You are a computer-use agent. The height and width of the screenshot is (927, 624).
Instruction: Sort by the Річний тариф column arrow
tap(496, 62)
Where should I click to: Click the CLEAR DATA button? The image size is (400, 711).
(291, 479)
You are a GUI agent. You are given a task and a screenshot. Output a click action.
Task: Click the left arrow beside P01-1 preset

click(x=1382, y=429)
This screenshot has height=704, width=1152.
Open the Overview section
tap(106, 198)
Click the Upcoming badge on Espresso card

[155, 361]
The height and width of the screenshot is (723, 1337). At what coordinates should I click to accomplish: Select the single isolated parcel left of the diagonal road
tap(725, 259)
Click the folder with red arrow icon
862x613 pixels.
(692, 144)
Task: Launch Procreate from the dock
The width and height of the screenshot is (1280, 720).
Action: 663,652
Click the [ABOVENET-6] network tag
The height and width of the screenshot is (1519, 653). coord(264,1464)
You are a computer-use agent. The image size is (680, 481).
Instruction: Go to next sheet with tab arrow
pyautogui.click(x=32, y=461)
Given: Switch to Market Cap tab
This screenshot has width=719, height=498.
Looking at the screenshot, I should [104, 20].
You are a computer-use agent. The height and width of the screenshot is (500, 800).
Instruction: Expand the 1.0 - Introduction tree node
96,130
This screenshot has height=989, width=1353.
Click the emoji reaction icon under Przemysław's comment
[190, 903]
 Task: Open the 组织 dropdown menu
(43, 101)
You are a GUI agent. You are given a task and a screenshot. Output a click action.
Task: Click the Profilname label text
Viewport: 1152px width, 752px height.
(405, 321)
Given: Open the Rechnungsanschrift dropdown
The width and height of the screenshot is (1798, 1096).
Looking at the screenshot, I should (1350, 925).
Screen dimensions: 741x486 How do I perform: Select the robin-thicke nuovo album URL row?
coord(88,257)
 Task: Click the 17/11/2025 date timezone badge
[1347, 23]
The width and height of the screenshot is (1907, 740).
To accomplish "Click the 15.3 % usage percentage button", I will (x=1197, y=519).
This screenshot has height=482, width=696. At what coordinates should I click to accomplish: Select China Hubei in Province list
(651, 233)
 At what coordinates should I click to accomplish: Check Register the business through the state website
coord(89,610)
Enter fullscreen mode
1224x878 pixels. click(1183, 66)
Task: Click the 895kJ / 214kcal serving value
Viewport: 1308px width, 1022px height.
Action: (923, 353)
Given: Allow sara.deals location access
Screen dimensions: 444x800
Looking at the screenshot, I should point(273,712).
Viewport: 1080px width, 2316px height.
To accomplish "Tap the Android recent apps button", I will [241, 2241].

=-=-=-=-=

What is being asked ▸
Start at the line containing "You are a computer-use agent. The image" and copy each line through the last one in the records, exactly and with nothing added.

Reply ▸
You are a computer-use agent. The image size is (680, 481).
Instruction: Go to next sheet with tab arrow
pyautogui.click(x=32, y=461)
Given: Switch to Market Cap tab
This screenshot has width=719, height=498.
Looking at the screenshot, I should [104, 20].
You are a computer-use agent. The height and width of the screenshot is (500, 800).
Instruction: Expand the 1.0 - Introduction tree node
96,130
This screenshot has height=989, width=1353.
Click the emoji reaction icon under Przemysław's comment
[190, 903]
 Task: Open the 组织 dropdown menu
(43, 101)
You are a GUI agent. You are given a task and a screenshot. Output a click action.
Task: Click the Profilname label text
Viewport: 1152px width, 752px height.
(405, 321)
Given: Open the Rechnungsanschrift dropdown
The width and height of the screenshot is (1798, 1096).
Looking at the screenshot, I should (1350, 925).
Screen dimensions: 741x486 How do I perform: Select the robin-thicke nuovo album URL row?
coord(88,257)
 Task: Click the 17/11/2025 date timezone badge
[1347, 23]
The width and height of the screenshot is (1907, 740).
To accomplish "Click the 15.3 % usage percentage button", I will (x=1197, y=519).
This screenshot has height=482, width=696. At what coordinates should I click to accomplish: Select China Hubei in Province list
(651, 233)
 At what coordinates should I click to accomplish: Check Register the business through the state website
coord(89,610)
Enter fullscreen mode
1224x878 pixels. click(1183, 66)
Task: Click the 895kJ / 214kcal serving value
Viewport: 1308px width, 1022px height.
Action: (923, 353)
Given: Allow sara.deals location access
Screen dimensions: 444x800
Looking at the screenshot, I should point(273,712).
Viewport: 1080px width, 2316px height.
To accomplish "Tap the Android recent apps button", I will [241, 2241].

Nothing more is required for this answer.